:: Extracted data

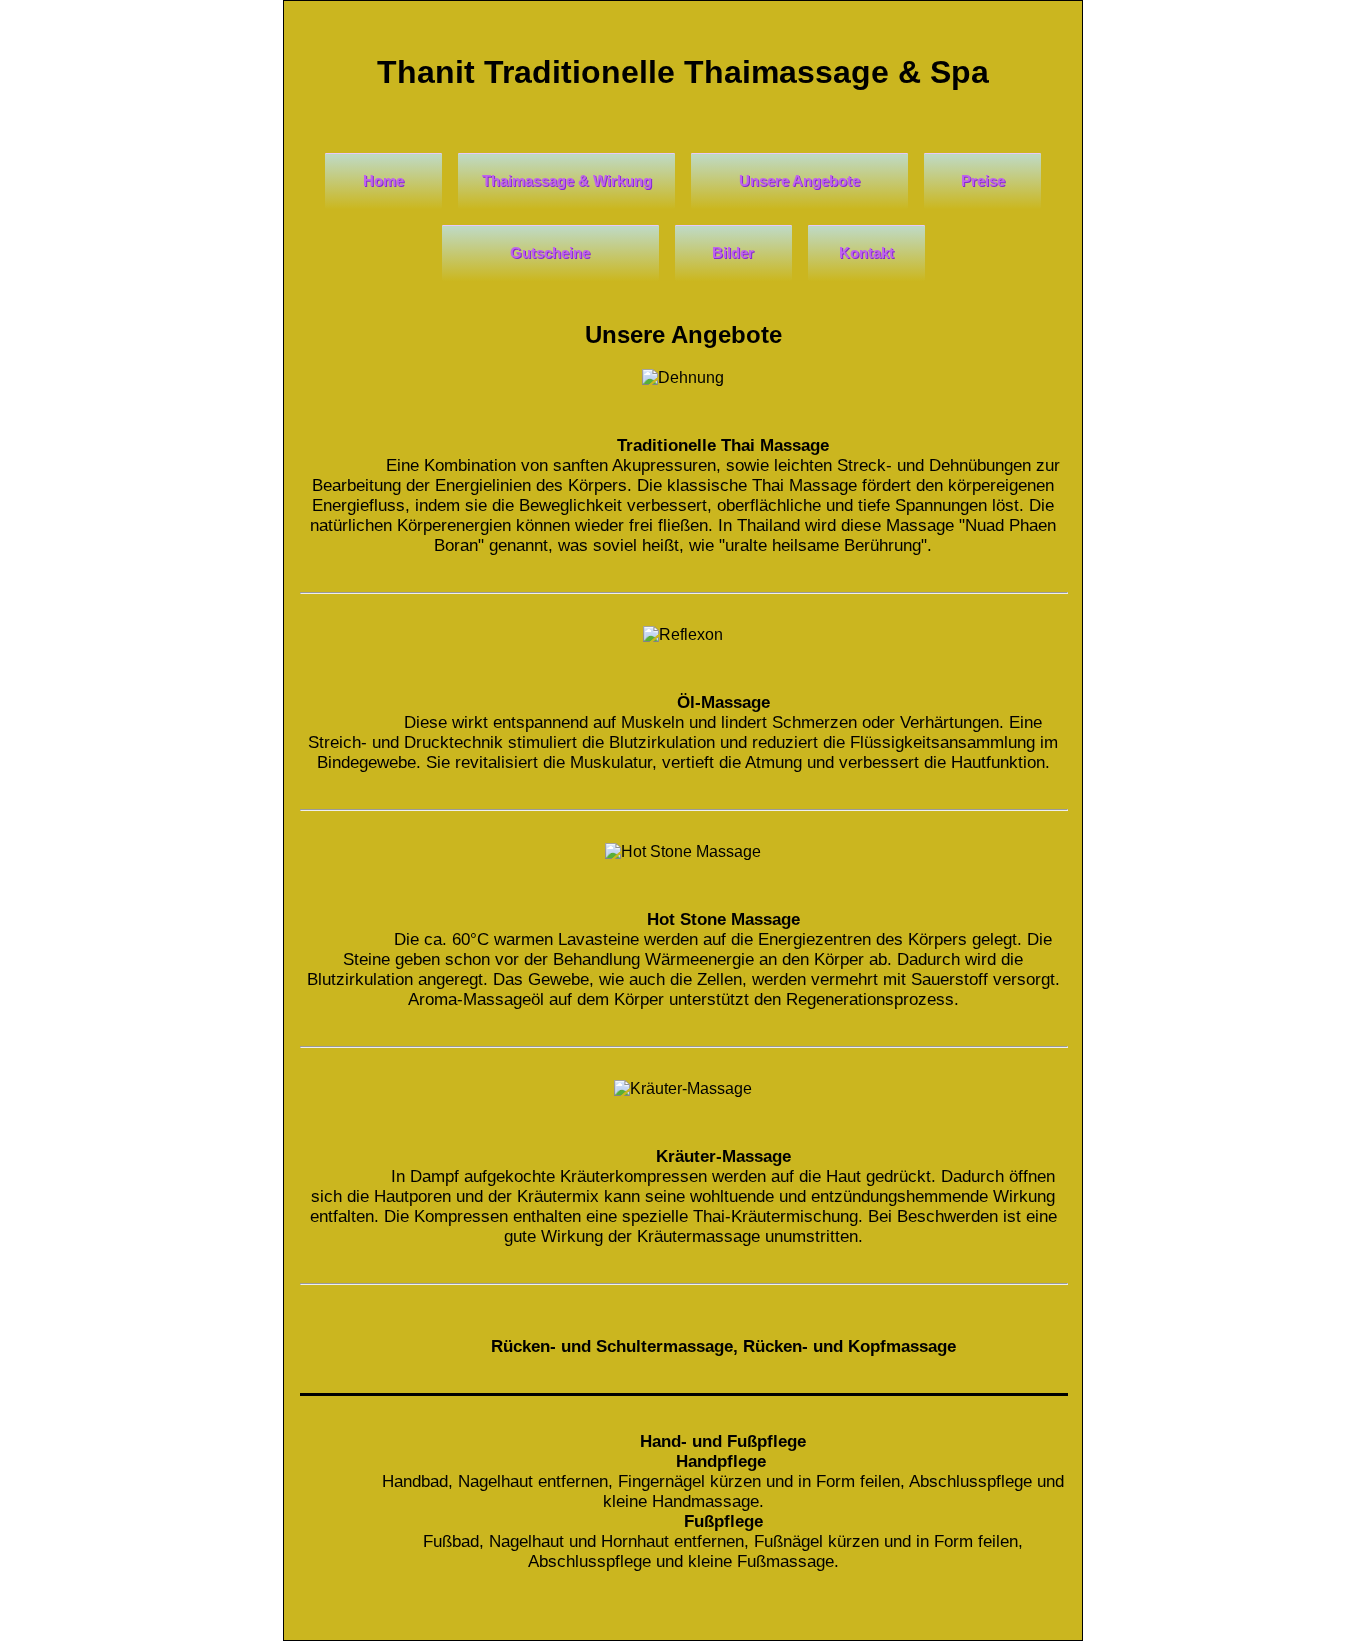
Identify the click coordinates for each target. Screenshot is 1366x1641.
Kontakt (866, 252)
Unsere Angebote (799, 180)
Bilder (733, 252)
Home (383, 180)
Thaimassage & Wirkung (567, 180)
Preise (983, 180)
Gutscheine (550, 252)
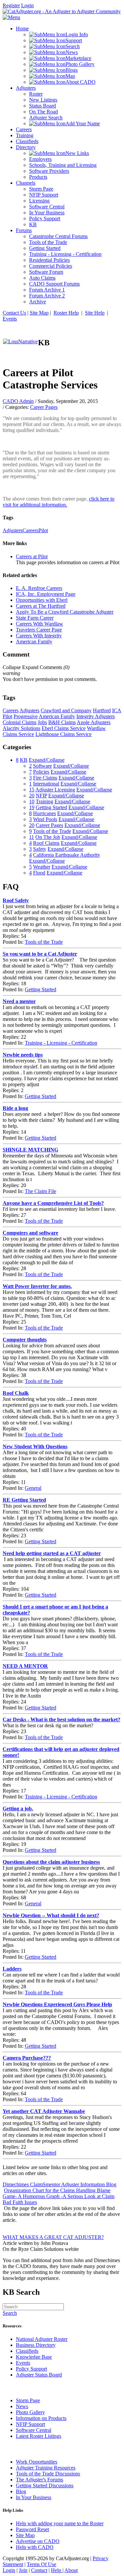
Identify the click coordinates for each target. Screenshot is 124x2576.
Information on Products (41, 2418)
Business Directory (36, 2345)
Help (56, 2570)
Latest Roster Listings (38, 2436)
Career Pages (44, 407)
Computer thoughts (25, 1339)
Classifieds (27, 2351)
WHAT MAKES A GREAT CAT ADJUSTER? (53, 2237)
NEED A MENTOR (25, 1666)
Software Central (33, 2430)
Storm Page (28, 2400)
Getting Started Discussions (44, 2485)
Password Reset (32, 2529)
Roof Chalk (16, 1393)
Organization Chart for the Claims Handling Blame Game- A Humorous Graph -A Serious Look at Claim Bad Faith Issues (58, 2196)
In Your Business (33, 2497)
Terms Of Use (41, 2564)
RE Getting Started (24, 1500)
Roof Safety (16, 900)
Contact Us (14, 313)
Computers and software (30, 1233)
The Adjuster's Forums (39, 2479)
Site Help (94, 313)
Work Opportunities (36, 2462)
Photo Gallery (30, 2412)
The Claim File (40, 1191)
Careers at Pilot (32, 556)
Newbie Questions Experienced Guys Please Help (57, 2004)
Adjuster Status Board (39, 2374)
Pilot (43, 530)
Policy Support (31, 2369)
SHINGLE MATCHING (30, 1149)
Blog (21, 2491)
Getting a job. (18, 1808)
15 (31, 789)
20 (31, 795)
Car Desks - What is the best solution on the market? (61, 1719)
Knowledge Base (34, 2357)
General (33, 1488)
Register (11, 5)
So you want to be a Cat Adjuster (40, 954)
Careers (30, 530)
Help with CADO (35, 2547)
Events (10, 319)
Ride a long (15, 1108)
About (71, 2570)
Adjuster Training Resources (45, 2467)
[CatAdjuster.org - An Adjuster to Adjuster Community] (62, 11)
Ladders (12, 1969)
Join (23, 2570)
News (22, 2406)
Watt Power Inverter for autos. (37, 1286)
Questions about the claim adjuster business (51, 1862)
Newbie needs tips (23, 1055)
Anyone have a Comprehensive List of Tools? (53, 1203)
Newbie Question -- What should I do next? (51, 1915)
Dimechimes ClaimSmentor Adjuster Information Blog (59, 2184)
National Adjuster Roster (41, 2339)
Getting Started (40, 989)
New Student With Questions (35, 1446)
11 (31, 837)
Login (27, 5)
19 (31, 807)
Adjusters (12, 530)
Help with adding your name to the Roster (59, 2523)
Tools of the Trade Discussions (48, 2473)
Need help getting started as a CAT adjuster (52, 1553)
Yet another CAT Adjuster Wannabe (44, 2111)
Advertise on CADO (38, 2541)
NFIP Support (30, 2424)
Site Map (39, 313)
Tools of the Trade (44, 942)
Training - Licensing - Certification (61, 1043)
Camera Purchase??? (27, 2058)
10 (31, 801)
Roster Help (66, 313)
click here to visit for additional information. (58, 501)
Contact (39, 2570)
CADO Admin (18, 401)
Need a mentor (19, 1001)
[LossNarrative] (20, 341)
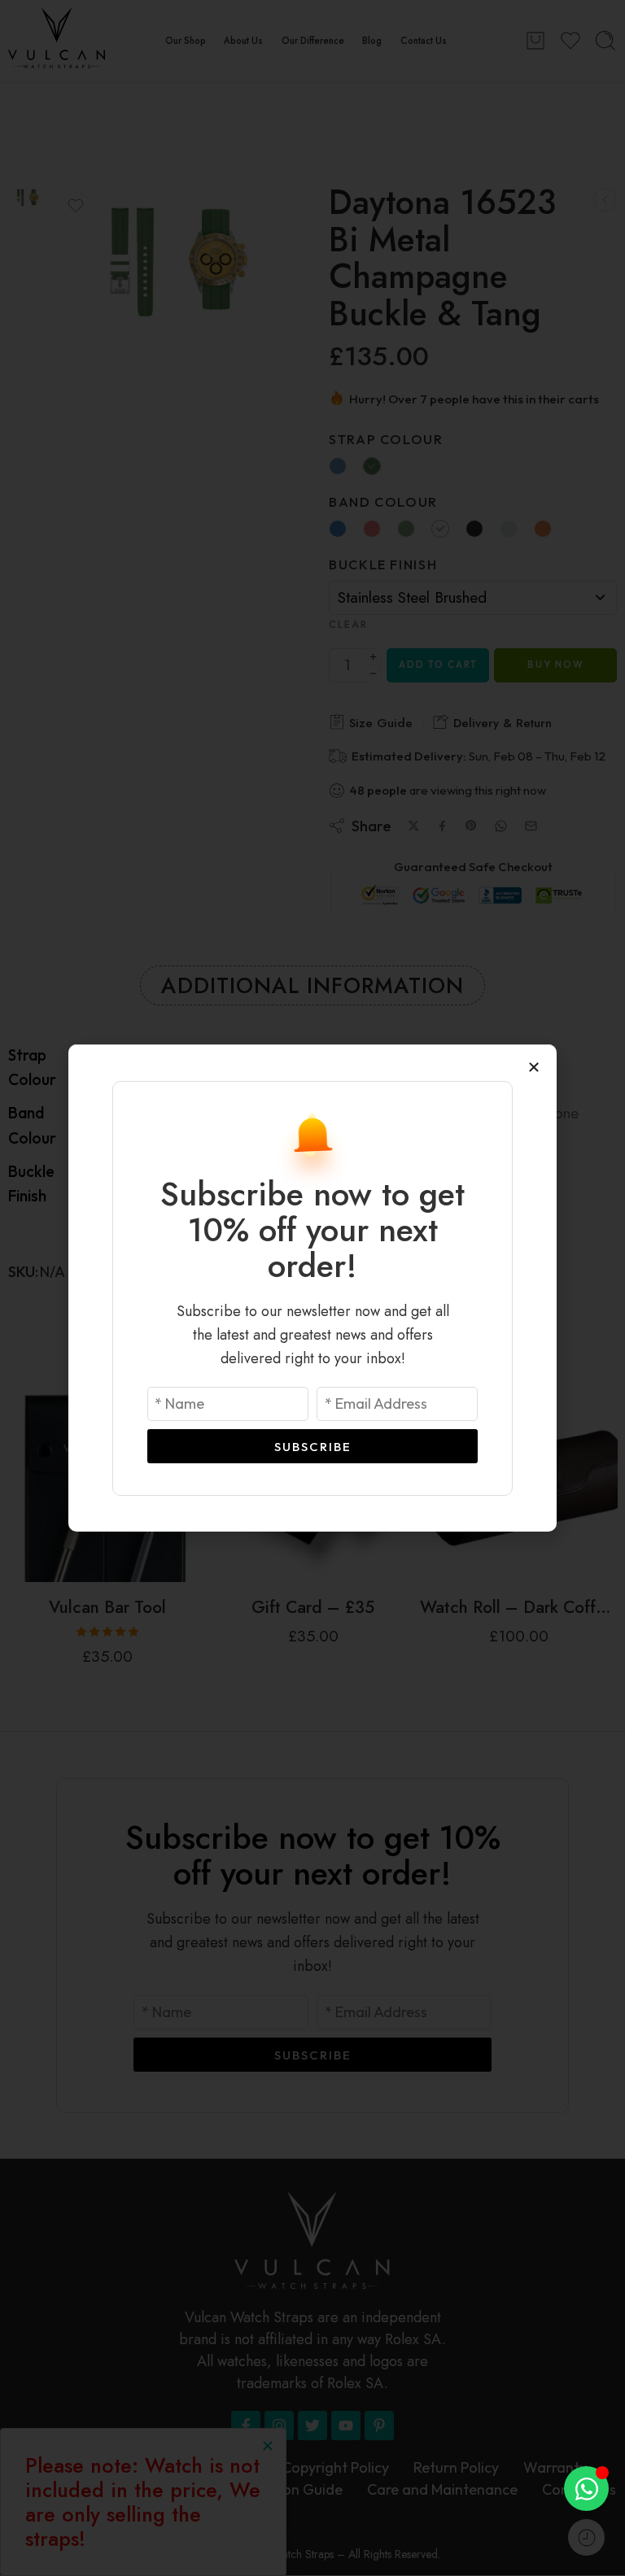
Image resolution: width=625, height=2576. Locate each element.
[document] (312, 1288)
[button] (533, 1067)
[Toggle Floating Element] (586, 2488)
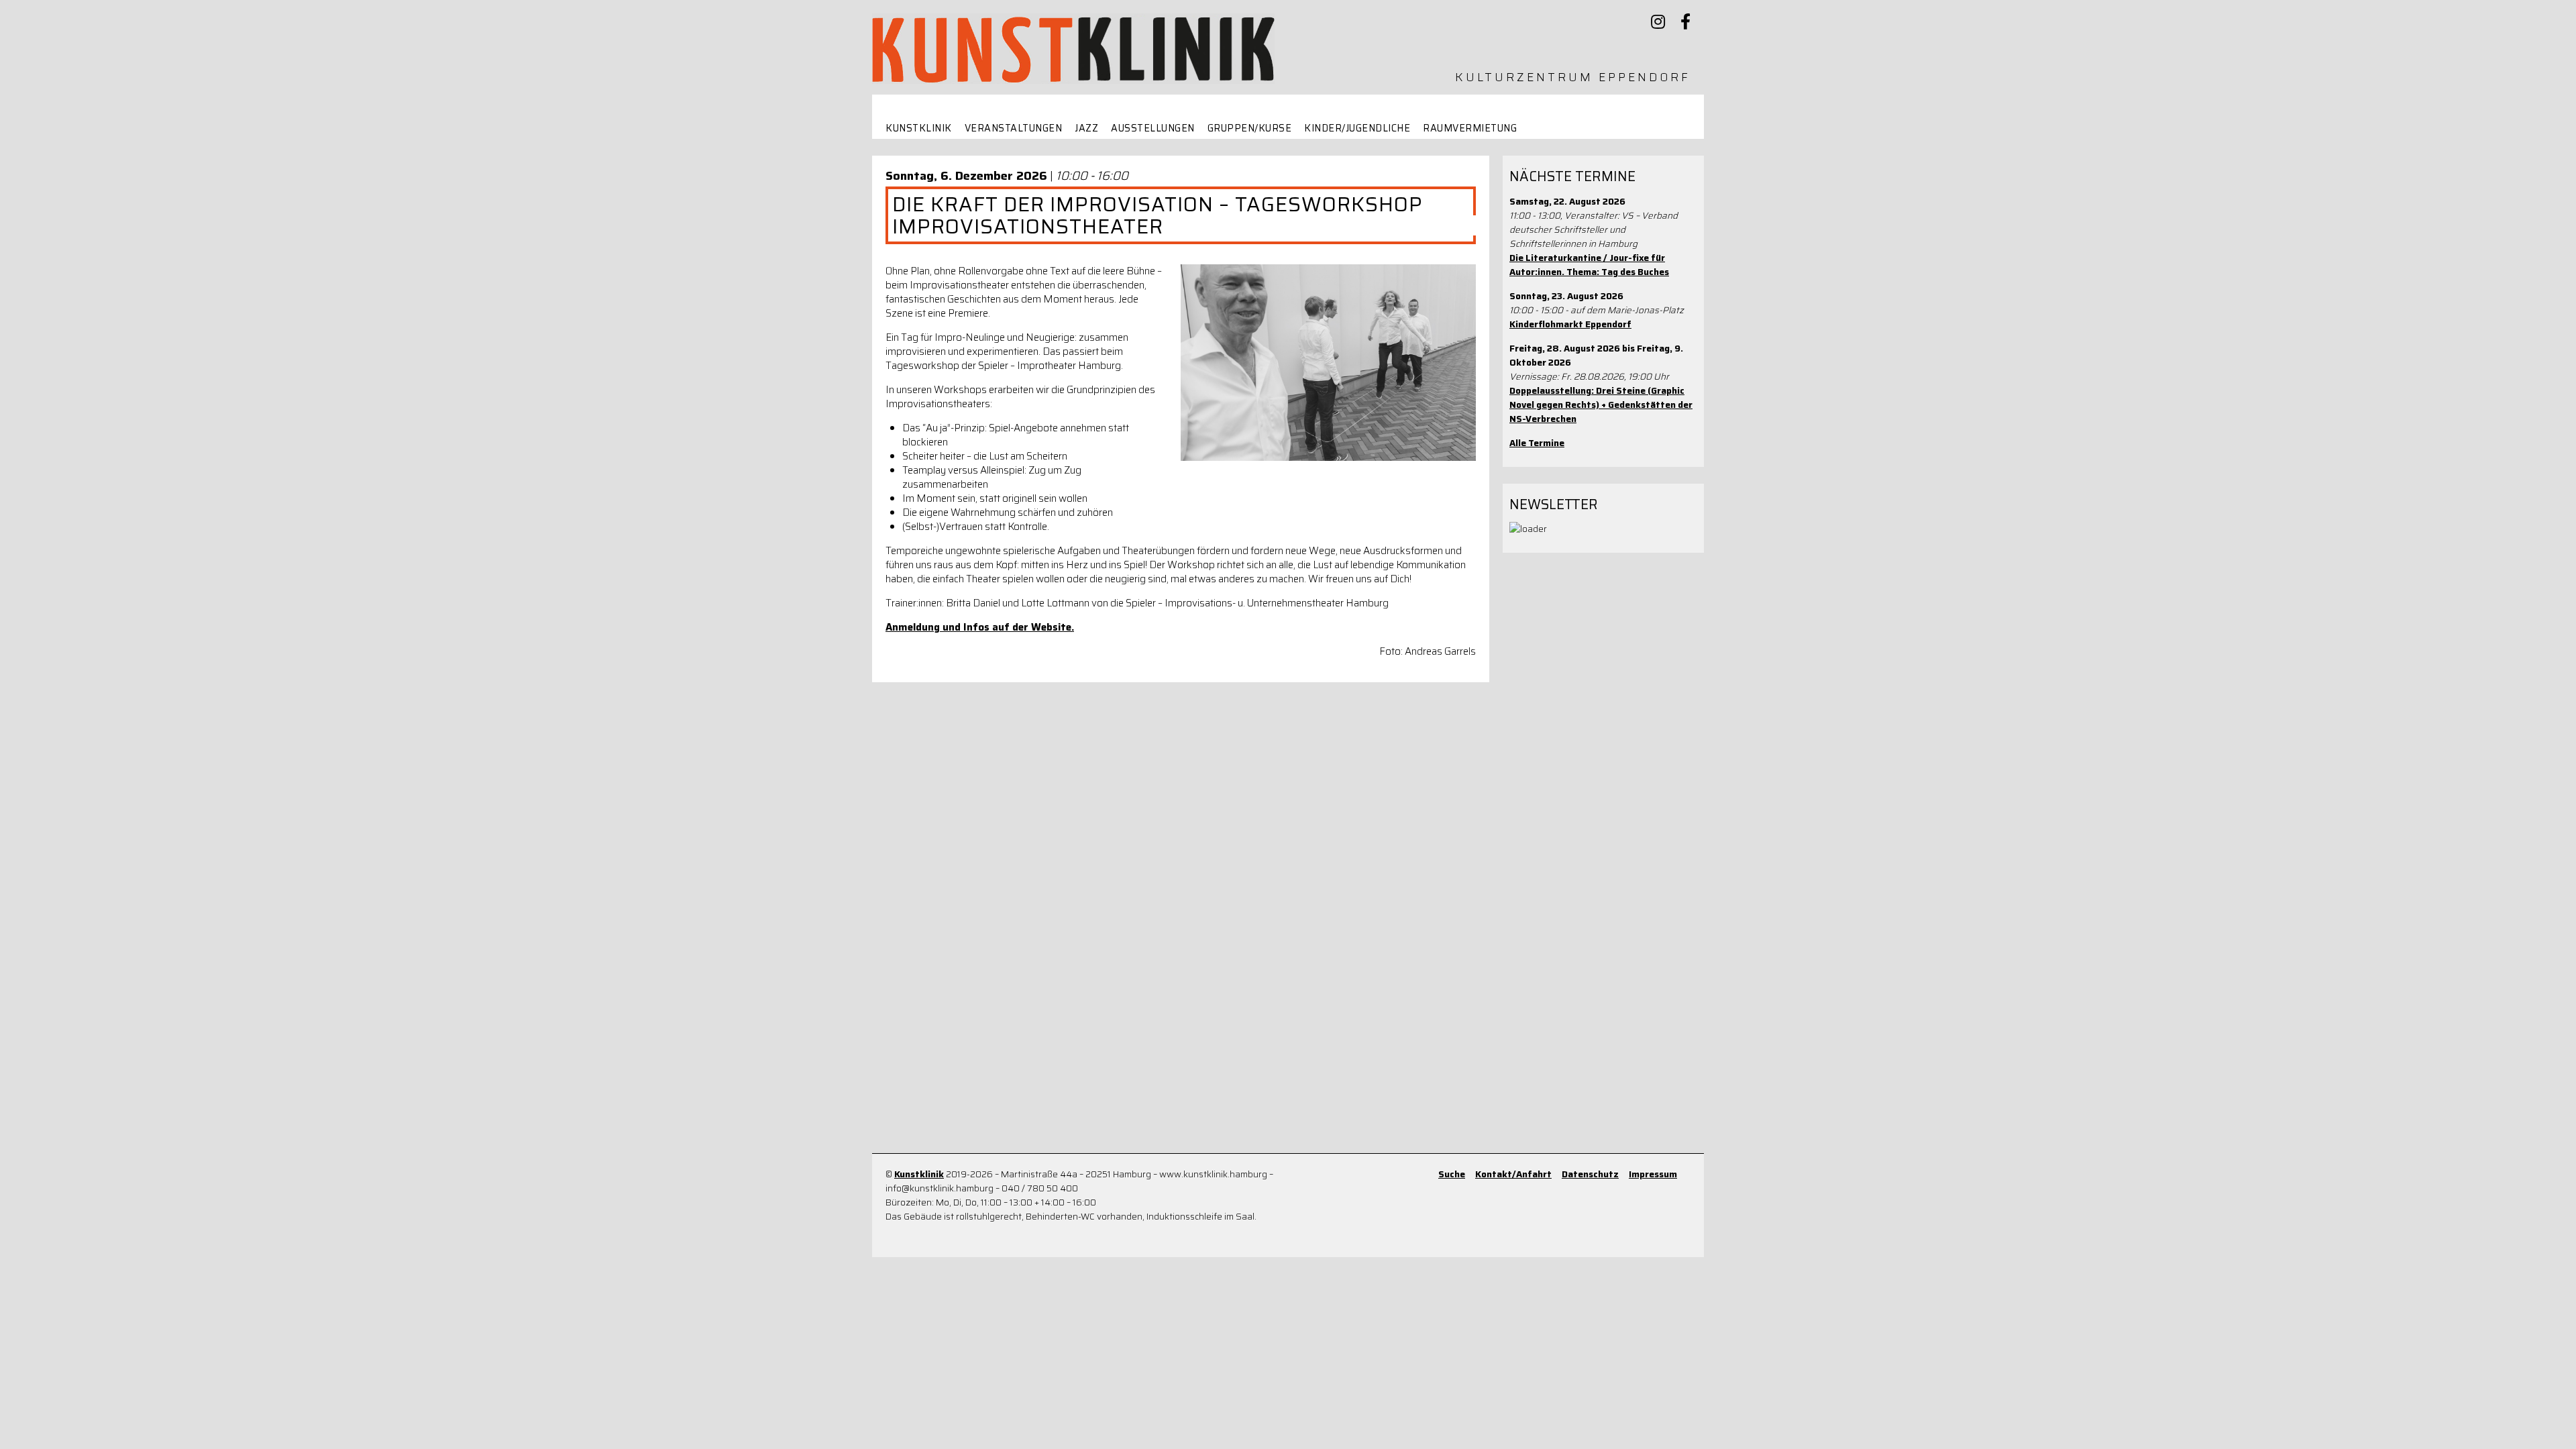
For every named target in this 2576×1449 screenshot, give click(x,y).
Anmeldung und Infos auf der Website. (979, 627)
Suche (1451, 1174)
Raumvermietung (1470, 128)
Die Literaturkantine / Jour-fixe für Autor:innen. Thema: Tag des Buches (1589, 265)
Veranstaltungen (1014, 128)
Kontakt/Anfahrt (1513, 1174)
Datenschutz (1590, 1174)
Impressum (1653, 1174)
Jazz (1086, 128)
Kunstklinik (918, 128)
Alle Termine (1536, 443)
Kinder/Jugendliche (1357, 128)
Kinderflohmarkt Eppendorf (1570, 324)
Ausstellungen (1153, 128)
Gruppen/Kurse (1250, 128)
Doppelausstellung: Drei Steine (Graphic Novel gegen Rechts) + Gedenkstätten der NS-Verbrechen (1601, 405)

::::

## What the task requires
In the reply, each line of the data must appear exactly as written, and no picture may appear.

## The completed task
Identify the click coordinates for each target. Screenshot is 1366x1641.
Kontakt (866, 252)
Unsere Angebote (799, 180)
Bilder (733, 252)
Home (383, 180)
Thaimassage & Wirkung (567, 180)
Preise (983, 180)
Gutscheine (550, 252)
Identify the click coordinates for each target. Screenshot is 124x2576.
Information on Products (41, 2418)
Business Directory (36, 2345)
Help (56, 2570)
Latest Roster Listings (38, 2436)
Career Pages (44, 407)
Computer thoughts (25, 1339)
Classifieds (27, 2351)
WHAT MAKES A GREAT CAT ADJUSTER? (53, 2237)
NEED A MENTOR (25, 1666)
Software Central (33, 2430)
Storm Page (28, 2400)
Getting Started Discussions (44, 2485)
Password Reset (32, 2529)
Roof Chalk (16, 1393)
Organization Chart for the Claims Handling Blame Game- A Humorous Graph -A Serious Look at Claim Bad Faith Issues (58, 2196)
In Your Business (33, 2497)
Terms Of Use (41, 2564)
RE Getting Started (24, 1500)
Roof Safety (16, 900)
Contact Us (14, 313)
Computers and software (30, 1233)
The Adjuster's Forums (39, 2479)
Site Help (94, 313)
Work Opportunities (36, 2462)
Photo Gallery (30, 2412)
The Claim File (40, 1191)
Careers at Pilot (32, 556)
Newbie Questions Experienced Guys Please Help (57, 2004)
Adjuster Status Board (39, 2374)
Pilot (43, 530)
Policy Support (31, 2369)
SHINGLE MATCHING (30, 1149)
Blog (21, 2491)
Getting a job. (18, 1808)
15 (31, 789)
20 (31, 795)
Car Desks - What is the best solution on the market? (61, 1719)
Knowledge Base (34, 2357)
General (33, 1488)
Register (11, 5)
So you want to be a Cat Adjuster (40, 954)
Careers (30, 530)
Help with CADO (35, 2547)
Events (10, 319)
Ride a long (15, 1108)
About (71, 2570)
Adjuster Training Resources (45, 2467)
[CatAdjuster.org - An Adjuster to Adjuster Community] (62, 11)
Ladders (12, 1969)
Join (23, 2570)
News (22, 2406)
Watt Power Inverter for autos. (37, 1286)
Questions about the claim adjuster business (51, 1862)
Newbie needs tips (23, 1055)
Anyone have a Comprehensive List of Tools? (53, 1203)
Newbie Question -- What should I do next? (51, 1915)
Dimechimes ClaimSmentor Adjuster Information Blog (59, 2184)
National Adjuster Roster (41, 2339)
Getting Started (40, 989)
New Student With Questions (35, 1446)
11 (31, 837)
Login (27, 5)
19 (31, 807)
Adjusters (12, 530)
Help with adding your name to the Roster (59, 2523)
Tools of the Trade Discussions (48, 2473)
Need help getting started as a CAT adjuster (52, 1553)
Yet another CAT Adjuster Wannabe (44, 2111)
Advertise on CADO (38, 2541)
NFIP Support (30, 2424)
Site Map (39, 313)
Tools of the Trade (44, 942)
Training - Licensing - Certification (61, 1043)
Camera Purchase??? (27, 2058)
10 (31, 801)
Roster Help (66, 313)
click here to visit for additional information. (58, 501)
Contact (39, 2570)
CADO Admin (18, 401)
Need a mentor (19, 1001)
[LossNarrative] (20, 341)
Image resolution: width=625, height=2576. Locate each element.
[document] (312, 1288)
[button] (533, 1067)
[Toggle Floating Element] (586, 2488)
For every named target in this 2576×1449 screenshot, give click(x,y).
Anmeldung und Infos auf der Website. (979, 627)
Suche (1451, 1174)
Raumvermietung (1470, 128)
Die Literaturkantine / Jour-fixe für Autor:innen. Thema: Tag des Buches (1589, 265)
Veranstaltungen (1014, 128)
Kontakt/Anfahrt (1513, 1174)
Datenschutz (1590, 1174)
Impressum (1653, 1174)
Jazz (1086, 128)
Kunstklinik (918, 128)
Alle Termine (1536, 443)
Kinder/Jugendliche (1357, 128)
Kinderflohmarkt Eppendorf (1570, 324)
Ausstellungen (1153, 128)
Gruppen/Kurse (1250, 128)
Doppelausstellung: Drei Steine (Graphic Novel gegen Rechts) + Gedenkstätten der NS-Verbrechen (1601, 405)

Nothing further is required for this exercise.